- _WHAT TO PRODUCE_
Only the line containing "Switch to Метаданные" and those after it, up to the end of the records below, are to be set down, exactly as written.

(Items from a data source)
★ ★ ★ ★
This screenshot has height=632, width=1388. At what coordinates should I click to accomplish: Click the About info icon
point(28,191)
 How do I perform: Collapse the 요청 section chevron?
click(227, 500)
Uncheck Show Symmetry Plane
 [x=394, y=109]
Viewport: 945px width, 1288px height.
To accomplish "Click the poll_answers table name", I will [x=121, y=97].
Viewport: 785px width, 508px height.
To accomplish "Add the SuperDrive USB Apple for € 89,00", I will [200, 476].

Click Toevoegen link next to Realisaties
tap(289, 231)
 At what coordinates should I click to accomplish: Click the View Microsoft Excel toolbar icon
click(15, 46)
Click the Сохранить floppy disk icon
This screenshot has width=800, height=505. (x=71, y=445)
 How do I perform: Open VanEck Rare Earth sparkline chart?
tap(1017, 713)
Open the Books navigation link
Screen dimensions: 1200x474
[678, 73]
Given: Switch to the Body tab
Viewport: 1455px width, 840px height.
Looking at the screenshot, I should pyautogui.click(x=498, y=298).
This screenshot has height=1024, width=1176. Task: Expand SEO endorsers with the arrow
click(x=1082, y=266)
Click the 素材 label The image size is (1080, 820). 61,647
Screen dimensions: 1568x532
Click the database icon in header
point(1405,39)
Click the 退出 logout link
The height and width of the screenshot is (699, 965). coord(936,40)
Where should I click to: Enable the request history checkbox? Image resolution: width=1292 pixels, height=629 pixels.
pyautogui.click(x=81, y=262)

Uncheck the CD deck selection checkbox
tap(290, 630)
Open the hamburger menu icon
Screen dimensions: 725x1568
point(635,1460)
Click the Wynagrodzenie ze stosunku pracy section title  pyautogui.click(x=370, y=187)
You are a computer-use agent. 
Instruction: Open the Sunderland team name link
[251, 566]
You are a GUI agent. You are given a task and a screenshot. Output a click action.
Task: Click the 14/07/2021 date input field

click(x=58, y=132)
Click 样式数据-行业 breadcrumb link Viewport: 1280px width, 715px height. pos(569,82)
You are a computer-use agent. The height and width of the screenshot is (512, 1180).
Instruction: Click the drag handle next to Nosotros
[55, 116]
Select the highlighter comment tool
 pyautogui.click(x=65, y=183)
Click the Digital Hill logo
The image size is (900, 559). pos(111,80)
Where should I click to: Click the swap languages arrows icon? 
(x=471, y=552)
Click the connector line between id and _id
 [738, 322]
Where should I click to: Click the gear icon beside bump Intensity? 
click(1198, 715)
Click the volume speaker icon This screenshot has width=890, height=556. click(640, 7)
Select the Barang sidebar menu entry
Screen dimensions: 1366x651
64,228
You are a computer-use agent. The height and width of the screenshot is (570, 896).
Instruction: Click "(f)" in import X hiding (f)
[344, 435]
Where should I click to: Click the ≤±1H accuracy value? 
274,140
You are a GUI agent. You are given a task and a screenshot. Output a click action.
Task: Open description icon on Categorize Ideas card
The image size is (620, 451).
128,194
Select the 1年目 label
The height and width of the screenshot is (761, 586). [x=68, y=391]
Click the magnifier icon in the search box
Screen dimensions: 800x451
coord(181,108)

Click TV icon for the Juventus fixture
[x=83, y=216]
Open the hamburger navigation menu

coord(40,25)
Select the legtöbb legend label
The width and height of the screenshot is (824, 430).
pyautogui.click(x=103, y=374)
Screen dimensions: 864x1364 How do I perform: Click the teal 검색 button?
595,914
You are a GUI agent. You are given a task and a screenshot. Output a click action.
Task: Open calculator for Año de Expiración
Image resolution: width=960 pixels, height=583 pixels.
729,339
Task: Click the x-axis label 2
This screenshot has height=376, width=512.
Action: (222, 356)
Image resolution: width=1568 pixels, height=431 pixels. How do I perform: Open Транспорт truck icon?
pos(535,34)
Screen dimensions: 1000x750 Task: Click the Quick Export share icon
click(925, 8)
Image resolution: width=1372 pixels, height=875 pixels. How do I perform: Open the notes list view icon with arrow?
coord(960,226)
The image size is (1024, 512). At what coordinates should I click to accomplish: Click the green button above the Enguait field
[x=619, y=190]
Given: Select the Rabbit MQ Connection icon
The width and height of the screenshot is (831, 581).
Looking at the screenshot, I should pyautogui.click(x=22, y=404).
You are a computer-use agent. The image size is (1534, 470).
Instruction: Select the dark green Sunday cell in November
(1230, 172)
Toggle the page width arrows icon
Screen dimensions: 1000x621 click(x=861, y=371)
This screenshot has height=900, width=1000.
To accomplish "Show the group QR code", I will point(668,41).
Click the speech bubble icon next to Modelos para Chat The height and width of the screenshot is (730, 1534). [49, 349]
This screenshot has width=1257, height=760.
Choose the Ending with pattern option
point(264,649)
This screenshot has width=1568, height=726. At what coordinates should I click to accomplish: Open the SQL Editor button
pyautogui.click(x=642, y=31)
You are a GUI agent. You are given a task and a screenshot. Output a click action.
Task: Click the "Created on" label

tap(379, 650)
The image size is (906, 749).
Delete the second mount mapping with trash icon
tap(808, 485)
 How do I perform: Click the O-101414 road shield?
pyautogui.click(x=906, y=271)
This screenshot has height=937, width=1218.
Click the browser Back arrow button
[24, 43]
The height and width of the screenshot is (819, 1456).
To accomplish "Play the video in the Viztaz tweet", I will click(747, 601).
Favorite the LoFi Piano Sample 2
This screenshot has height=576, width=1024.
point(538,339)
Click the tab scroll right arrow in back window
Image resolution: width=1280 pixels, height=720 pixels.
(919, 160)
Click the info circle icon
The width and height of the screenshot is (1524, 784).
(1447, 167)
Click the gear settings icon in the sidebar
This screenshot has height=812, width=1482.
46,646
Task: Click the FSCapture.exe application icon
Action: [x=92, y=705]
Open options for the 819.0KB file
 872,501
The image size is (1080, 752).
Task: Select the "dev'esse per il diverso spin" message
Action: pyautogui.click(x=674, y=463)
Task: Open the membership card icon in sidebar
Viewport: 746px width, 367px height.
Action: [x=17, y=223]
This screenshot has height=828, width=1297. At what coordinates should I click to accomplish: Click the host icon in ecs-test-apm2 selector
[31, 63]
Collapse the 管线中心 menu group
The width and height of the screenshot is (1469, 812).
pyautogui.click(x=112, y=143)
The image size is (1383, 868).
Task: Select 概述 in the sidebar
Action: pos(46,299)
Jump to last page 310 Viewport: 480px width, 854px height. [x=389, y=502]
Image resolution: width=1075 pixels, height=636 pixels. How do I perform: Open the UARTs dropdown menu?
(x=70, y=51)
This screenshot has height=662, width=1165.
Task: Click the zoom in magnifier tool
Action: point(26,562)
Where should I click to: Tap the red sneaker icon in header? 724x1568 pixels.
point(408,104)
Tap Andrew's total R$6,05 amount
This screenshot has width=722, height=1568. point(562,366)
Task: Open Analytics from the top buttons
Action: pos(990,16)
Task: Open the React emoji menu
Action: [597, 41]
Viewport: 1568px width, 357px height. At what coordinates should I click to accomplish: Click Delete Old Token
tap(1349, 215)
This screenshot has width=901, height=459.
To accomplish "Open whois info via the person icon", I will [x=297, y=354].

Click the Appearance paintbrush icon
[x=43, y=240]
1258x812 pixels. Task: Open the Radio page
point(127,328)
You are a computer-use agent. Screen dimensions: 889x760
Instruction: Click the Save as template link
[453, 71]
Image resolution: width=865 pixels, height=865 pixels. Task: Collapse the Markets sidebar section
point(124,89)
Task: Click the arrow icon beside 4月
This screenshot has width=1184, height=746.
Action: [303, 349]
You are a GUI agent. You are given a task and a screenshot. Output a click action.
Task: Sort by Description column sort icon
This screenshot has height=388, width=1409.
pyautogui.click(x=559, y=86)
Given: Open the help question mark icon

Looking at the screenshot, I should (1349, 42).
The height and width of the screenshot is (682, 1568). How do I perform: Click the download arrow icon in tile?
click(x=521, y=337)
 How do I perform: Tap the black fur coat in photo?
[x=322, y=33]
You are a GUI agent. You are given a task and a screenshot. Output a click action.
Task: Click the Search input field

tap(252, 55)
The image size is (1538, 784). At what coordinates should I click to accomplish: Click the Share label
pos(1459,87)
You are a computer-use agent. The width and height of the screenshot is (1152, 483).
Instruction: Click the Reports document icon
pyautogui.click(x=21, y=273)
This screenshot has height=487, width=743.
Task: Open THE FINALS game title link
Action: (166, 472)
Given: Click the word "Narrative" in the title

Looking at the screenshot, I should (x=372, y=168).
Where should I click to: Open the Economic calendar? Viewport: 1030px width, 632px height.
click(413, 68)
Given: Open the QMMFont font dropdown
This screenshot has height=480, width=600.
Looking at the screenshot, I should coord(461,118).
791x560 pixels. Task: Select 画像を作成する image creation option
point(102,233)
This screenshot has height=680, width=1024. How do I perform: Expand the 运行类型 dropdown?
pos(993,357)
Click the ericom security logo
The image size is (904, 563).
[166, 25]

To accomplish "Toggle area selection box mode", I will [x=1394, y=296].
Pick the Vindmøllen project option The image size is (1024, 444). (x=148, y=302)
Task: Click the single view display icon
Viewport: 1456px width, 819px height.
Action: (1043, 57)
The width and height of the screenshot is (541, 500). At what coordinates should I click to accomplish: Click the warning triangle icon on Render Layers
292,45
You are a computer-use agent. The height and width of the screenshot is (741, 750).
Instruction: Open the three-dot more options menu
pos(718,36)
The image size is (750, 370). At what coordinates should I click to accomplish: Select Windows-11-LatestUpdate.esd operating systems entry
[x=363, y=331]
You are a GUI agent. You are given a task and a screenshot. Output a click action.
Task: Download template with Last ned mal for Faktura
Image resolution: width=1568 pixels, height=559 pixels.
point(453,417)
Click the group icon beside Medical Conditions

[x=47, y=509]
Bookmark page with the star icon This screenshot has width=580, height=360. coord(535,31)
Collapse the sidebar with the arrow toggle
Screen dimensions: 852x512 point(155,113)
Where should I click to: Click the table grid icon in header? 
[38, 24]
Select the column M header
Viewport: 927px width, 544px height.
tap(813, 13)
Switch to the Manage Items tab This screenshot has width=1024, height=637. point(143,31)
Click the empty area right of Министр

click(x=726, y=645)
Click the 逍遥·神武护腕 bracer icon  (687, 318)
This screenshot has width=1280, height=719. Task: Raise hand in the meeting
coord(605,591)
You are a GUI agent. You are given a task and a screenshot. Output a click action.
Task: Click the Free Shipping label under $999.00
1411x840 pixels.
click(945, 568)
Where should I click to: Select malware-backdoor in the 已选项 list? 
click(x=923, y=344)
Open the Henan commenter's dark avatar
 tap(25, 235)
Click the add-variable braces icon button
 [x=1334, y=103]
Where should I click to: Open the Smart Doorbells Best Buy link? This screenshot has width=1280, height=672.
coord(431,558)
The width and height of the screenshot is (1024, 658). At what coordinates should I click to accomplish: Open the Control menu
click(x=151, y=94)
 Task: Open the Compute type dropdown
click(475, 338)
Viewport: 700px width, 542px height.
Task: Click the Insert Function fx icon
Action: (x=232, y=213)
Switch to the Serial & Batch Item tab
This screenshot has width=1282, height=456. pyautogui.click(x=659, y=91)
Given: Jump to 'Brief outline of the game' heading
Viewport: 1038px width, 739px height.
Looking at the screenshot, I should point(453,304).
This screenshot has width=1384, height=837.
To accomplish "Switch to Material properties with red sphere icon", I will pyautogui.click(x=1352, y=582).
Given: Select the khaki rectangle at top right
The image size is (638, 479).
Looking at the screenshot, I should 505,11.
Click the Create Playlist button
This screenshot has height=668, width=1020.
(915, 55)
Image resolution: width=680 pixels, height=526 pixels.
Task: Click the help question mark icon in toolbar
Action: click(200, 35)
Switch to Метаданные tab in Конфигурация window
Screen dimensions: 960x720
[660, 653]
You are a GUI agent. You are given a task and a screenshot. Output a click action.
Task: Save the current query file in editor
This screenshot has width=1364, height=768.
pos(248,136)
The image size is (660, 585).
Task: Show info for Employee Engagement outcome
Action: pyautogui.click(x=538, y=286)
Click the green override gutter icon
★ ★ ★ ★
- _SOLUTION TO THE EXERCISE_
Switch to Метаданные tab in Конфигурация window
Screen dimensions: 960x720
[660, 653]
You are a GUI agent. You are given a task and a screenshot. Output a click action.
Task: Save the current query file in editor
This screenshot has width=1364, height=768.
pos(248,136)
The image size is (660, 585).
Task: Show info for Employee Engagement outcome
Action: pyautogui.click(x=538, y=286)
Click the green override gutter icon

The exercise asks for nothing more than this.